O Tempo
Há o tempo de a vida acontecer e o tempo de narrar o que aconteceu. Um tempo físico (tempo do agora) e um tempo literário.
Narrar é resgate, lembrar o que se viveu, não importa há quanto, um minuto ou um século. Literatura é memória. Indo além, a arte é memoria. É lá, nesse relicário que buscamos os objetos da construção dos contos, romances, poemas. Num canto se apanha um rosto, uma voz, noutro uma paisagem, noutro ainda uma dor ou uma alegria.

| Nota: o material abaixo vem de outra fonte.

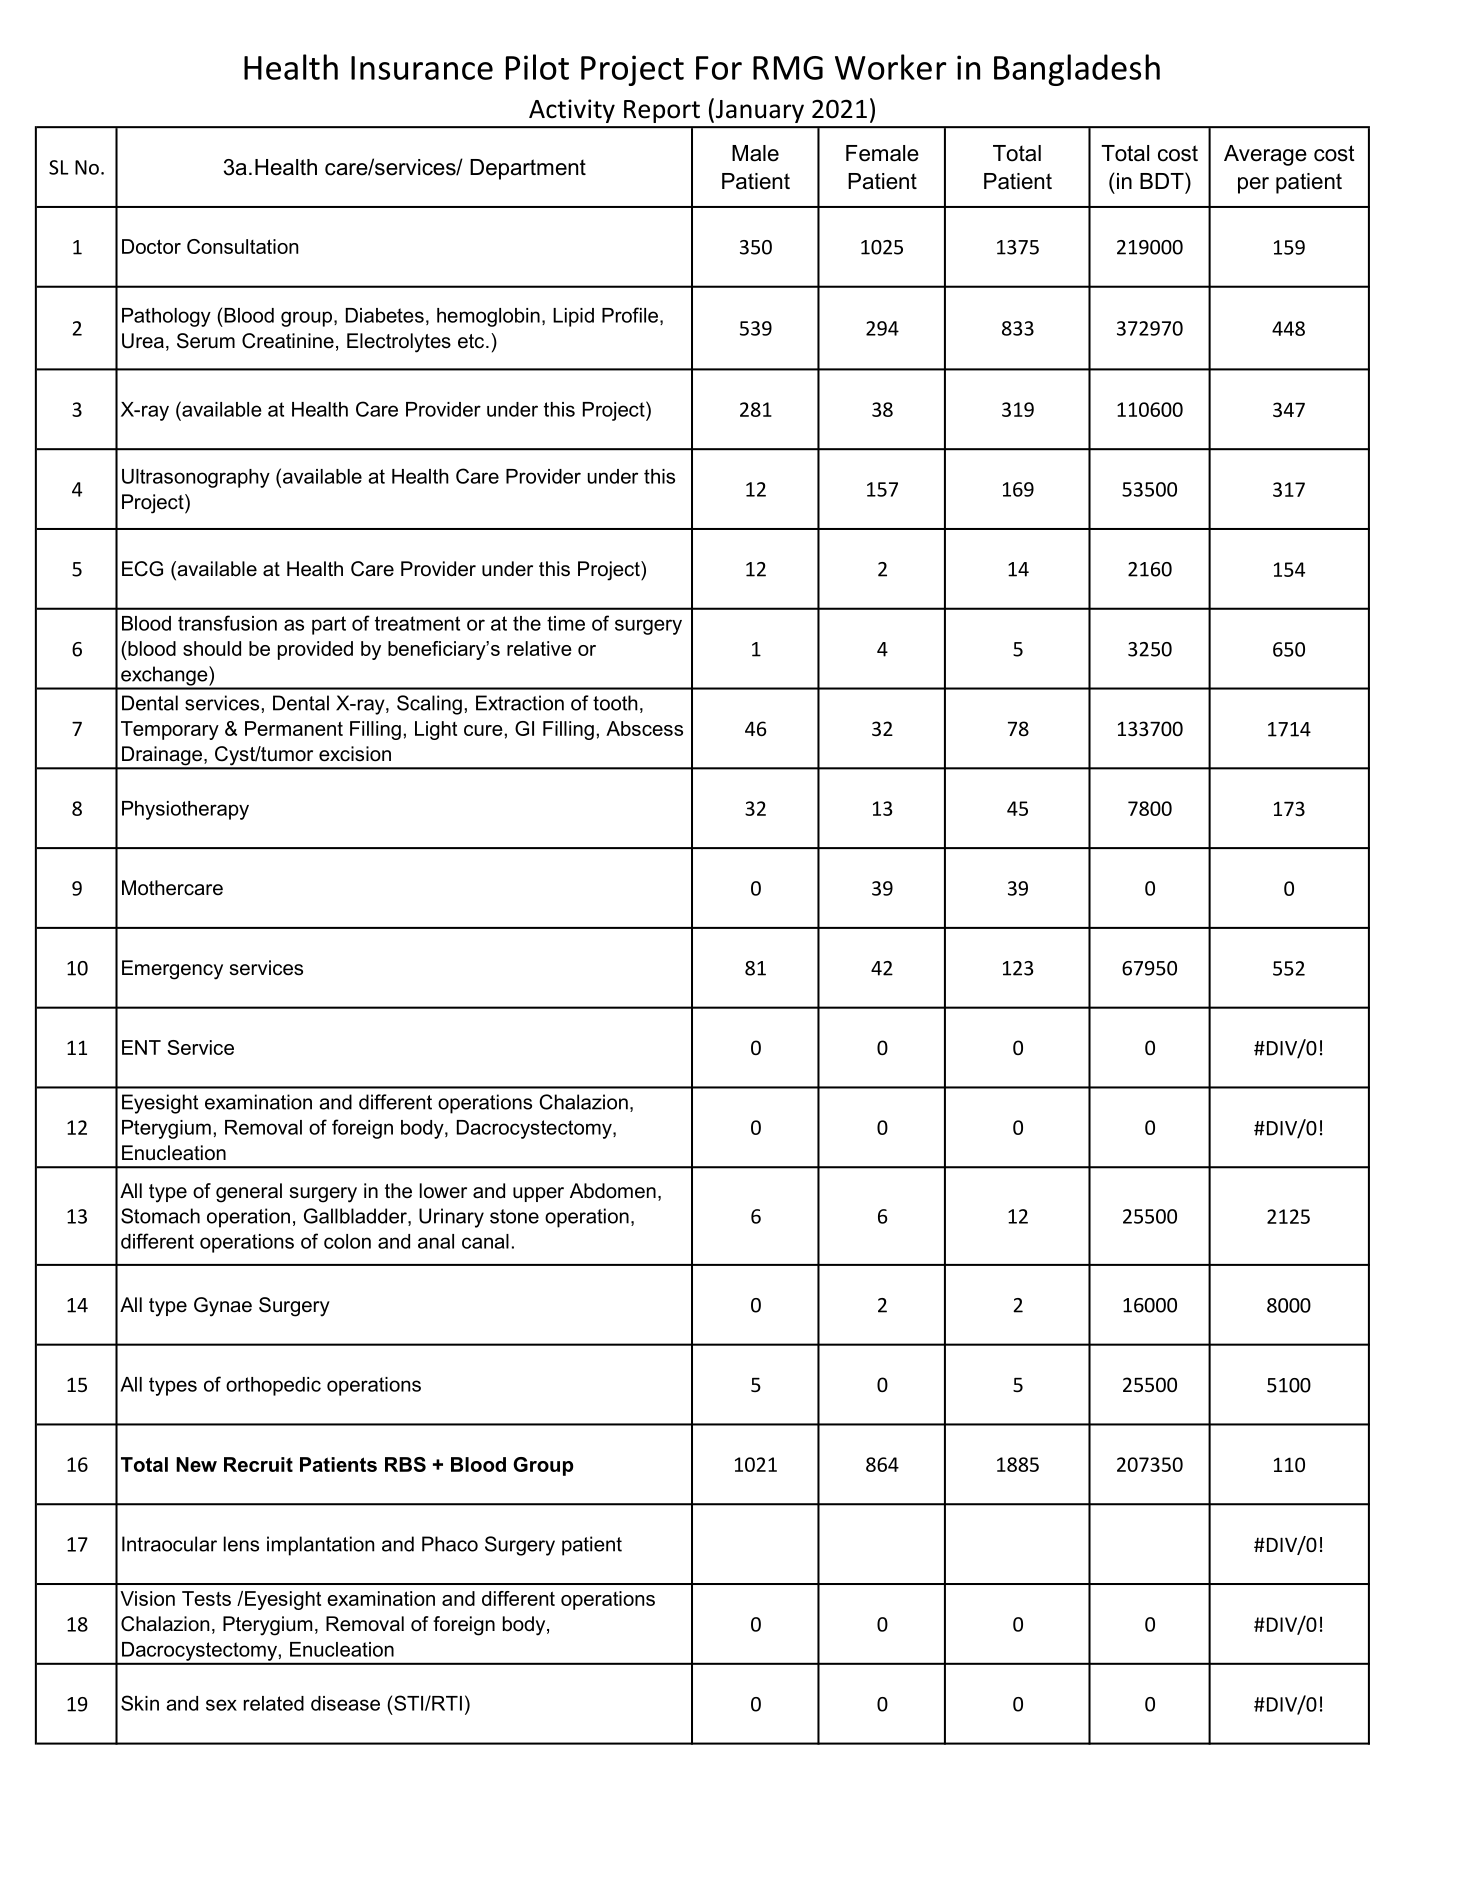 The height and width of the screenshot is (1901, 1469). Describe the element at coordinates (644, 728) in the screenshot. I see `Abscess` at that location.
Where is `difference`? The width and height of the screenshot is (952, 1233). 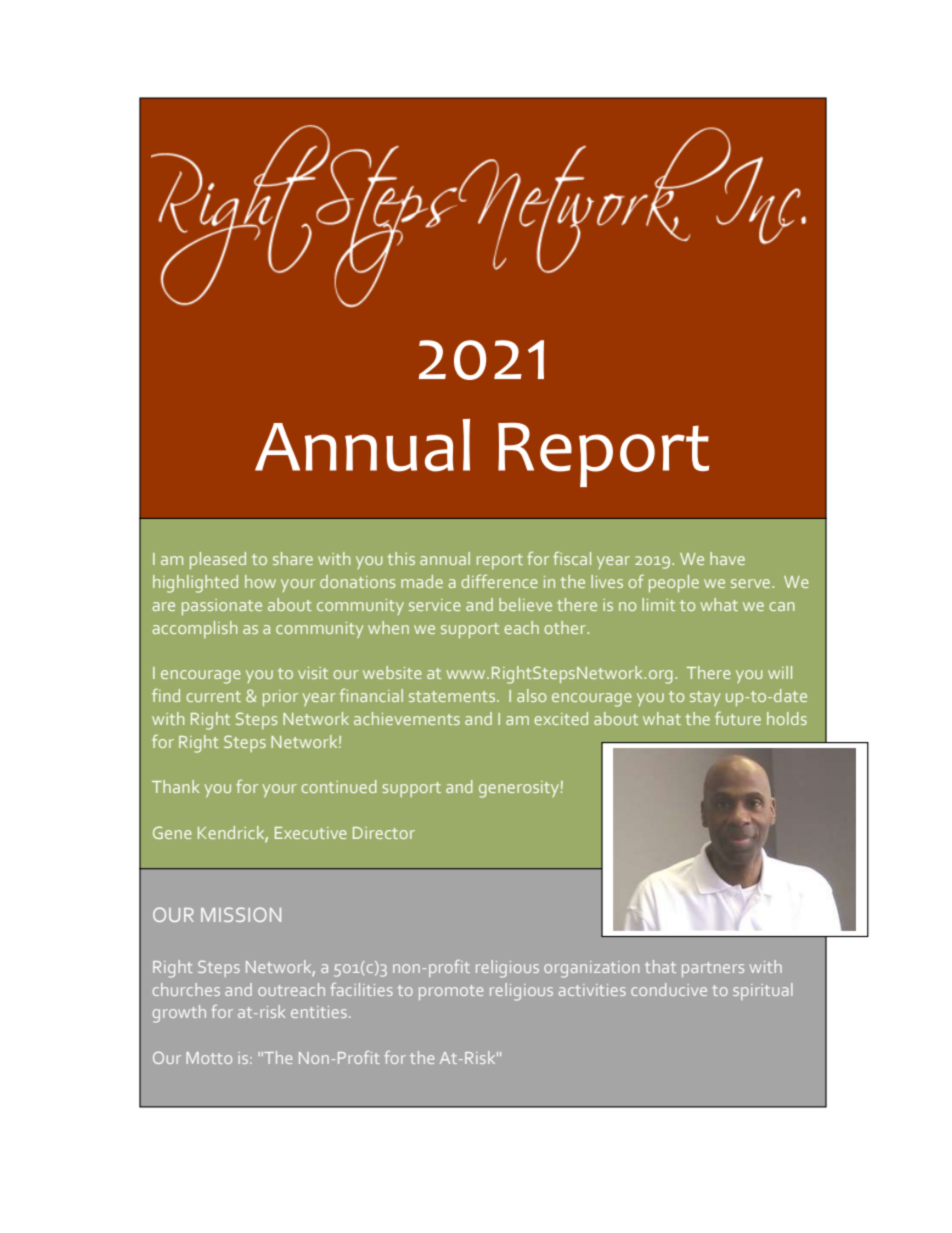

Como na musica, notas longas, notas breves, o compasso, a modulação do desejo. Cabe ao escritor, não importa sua estatura, reconstruir mundos, recuperar emoções, paisagens, fatos, reconstruir homens, cidades, épocas, costumes, amores, desamores. Cabe a ele esse inventário das coisas do mundo e dos homens. E muitas vezes dizer o que ninguém diz. O que seria de nós, sem essas reconstruções, sem essas reproduções de vida, repassadas infinitas vezes, como que a lustrar com a flanela do tempo? A vida se encurtaria e perderia a profundidade, a experiência da tradição.
Na literatura, sabemos, não há o compromisso com a fidelidade do acontecido, tarefa destinada aos historiadores. Se a história é ação do homem no tempo e coube a eles, historiadores, a missão de falar do mundo como foi, resta ao poeta descrever o mundo como deveria ter sido. Cabe ao escritor narrar o tempo e a vida sem o compromisso com a verdade e a sinceridade. Mundo de imaginação.
Aprendendo com o mestre Machado de Assis: que melhor que ninguém resumiu o tempo:
"...tempo é um tecido invisível em que se pode bordar tudo, uma flor, um pássaro, uma dama, um castelo, um túmulo. Também se pode bordar nada. Nada em cima de invisível é a mais sutil obra deste mundo, e acaso do outro."